• Brief:
Restate word for word the lines of the material below, from the line with "Instruction: Clear the Years slicer filter" to the line with "Given: Open the quoted", both lines included, and no others.

• Recorded information:
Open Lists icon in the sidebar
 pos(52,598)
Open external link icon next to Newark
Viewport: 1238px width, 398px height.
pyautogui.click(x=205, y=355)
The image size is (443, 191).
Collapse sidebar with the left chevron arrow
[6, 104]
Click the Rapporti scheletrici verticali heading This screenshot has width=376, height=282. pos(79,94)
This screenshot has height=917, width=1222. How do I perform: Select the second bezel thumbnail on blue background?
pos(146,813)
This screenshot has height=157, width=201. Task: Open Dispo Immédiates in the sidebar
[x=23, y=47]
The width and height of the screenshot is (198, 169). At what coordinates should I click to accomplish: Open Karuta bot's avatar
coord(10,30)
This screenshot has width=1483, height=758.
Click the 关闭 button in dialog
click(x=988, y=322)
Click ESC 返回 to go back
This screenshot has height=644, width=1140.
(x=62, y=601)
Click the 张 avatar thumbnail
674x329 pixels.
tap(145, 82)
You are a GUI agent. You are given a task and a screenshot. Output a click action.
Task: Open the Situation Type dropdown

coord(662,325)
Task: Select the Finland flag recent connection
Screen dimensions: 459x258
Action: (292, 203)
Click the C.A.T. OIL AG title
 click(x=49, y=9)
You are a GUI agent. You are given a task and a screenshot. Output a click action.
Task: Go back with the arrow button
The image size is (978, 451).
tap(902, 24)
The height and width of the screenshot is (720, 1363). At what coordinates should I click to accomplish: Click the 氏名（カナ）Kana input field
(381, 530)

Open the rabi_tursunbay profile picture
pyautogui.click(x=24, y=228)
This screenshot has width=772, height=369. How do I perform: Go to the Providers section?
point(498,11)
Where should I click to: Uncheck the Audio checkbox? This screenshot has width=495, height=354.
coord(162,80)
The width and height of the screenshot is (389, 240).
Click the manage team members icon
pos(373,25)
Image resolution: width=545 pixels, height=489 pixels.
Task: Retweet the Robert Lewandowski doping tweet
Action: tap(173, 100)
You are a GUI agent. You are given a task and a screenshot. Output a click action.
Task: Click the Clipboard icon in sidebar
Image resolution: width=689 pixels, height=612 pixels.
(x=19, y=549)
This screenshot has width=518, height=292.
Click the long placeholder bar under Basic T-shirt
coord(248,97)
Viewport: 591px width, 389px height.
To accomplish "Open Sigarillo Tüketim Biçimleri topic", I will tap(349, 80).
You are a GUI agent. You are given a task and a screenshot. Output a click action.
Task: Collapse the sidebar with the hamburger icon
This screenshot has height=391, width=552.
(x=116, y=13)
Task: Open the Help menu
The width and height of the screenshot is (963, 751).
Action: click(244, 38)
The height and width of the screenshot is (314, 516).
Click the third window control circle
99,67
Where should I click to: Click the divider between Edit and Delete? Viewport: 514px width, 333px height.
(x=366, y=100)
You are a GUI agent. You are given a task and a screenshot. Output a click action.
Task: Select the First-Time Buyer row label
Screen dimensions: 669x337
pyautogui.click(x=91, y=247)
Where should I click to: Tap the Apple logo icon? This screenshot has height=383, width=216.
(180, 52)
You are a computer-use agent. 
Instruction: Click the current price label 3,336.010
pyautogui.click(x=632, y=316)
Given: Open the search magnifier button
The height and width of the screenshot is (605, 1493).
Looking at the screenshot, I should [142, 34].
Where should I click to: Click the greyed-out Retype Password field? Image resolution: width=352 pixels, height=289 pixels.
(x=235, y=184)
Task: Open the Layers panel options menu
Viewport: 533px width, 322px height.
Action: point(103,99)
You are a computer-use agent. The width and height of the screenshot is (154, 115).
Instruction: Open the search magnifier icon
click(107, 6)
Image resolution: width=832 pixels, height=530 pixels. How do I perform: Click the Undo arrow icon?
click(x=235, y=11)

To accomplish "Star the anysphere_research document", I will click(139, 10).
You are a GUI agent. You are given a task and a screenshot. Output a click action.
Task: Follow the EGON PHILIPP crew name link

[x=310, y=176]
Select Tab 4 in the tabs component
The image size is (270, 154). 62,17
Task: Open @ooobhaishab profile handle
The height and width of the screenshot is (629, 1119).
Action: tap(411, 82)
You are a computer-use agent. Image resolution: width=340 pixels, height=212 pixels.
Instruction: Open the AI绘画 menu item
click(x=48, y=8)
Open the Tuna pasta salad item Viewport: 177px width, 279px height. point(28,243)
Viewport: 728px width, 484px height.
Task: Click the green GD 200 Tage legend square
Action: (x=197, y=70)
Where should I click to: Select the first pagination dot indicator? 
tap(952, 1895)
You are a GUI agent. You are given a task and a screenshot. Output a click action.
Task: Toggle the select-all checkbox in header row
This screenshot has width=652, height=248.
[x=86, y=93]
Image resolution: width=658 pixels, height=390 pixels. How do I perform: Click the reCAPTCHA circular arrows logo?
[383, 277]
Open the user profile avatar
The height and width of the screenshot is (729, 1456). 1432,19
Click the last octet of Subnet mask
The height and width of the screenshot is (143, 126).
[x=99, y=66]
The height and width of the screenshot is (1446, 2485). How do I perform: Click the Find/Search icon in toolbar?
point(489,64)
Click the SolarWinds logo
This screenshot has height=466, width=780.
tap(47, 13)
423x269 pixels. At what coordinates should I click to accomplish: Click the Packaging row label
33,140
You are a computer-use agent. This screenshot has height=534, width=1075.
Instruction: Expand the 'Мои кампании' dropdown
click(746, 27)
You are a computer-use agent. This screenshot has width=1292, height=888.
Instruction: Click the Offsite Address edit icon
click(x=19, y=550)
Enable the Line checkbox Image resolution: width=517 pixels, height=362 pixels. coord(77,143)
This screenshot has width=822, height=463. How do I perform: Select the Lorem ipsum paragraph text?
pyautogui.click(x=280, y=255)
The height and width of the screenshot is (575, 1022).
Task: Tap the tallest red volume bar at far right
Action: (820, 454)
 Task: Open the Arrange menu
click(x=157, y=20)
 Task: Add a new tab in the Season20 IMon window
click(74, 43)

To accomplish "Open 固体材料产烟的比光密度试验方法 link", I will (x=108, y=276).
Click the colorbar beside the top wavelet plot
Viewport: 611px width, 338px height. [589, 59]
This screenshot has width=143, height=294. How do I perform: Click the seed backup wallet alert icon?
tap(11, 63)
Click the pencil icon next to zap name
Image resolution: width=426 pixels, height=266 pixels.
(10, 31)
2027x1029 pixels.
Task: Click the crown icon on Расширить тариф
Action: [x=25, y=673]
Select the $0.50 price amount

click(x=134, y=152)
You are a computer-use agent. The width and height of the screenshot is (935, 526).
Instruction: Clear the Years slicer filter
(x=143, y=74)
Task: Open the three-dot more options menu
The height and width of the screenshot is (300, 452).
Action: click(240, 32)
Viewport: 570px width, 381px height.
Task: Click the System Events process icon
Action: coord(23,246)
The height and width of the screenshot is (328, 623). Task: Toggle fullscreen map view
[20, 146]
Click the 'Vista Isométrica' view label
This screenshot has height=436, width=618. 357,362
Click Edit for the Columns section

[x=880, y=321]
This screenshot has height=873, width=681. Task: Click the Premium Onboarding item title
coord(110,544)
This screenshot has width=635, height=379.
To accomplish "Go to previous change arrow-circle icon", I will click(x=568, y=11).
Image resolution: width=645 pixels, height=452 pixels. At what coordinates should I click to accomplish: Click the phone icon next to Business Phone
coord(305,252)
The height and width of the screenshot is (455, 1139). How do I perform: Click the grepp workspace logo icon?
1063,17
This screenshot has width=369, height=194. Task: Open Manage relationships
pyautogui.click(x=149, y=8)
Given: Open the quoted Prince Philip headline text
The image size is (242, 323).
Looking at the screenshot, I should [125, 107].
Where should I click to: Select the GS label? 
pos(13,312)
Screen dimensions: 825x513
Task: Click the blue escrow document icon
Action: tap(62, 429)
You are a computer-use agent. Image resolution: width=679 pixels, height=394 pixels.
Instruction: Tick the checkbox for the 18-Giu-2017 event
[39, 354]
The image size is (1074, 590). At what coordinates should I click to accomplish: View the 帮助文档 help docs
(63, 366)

• Result for this exercise:
Instruction: Clear the Years slicer filter
(x=143, y=74)
Task: Open the three-dot more options menu
The height and width of the screenshot is (300, 452).
Action: click(240, 32)
Viewport: 570px width, 381px height.
Task: Click the System Events process icon
Action: coord(23,246)
The height and width of the screenshot is (328, 623). Task: Toggle fullscreen map view
[20, 146]
Click the 'Vista Isométrica' view label
This screenshot has height=436, width=618. 357,362
Click Edit for the Columns section

[x=880, y=321]
This screenshot has height=873, width=681. Task: Click the Premium Onboarding item title
coord(110,544)
This screenshot has width=635, height=379.
To accomplish "Go to previous change arrow-circle icon", I will click(x=568, y=11).
Image resolution: width=645 pixels, height=452 pixels. At what coordinates should I click to accomplish: Click the phone icon next to Business Phone
coord(305,252)
The height and width of the screenshot is (455, 1139). How do I perform: Click the grepp workspace logo icon?
1063,17
This screenshot has width=369, height=194. Task: Open Manage relationships
pyautogui.click(x=149, y=8)
Given: Open the quoted Prince Philip headline text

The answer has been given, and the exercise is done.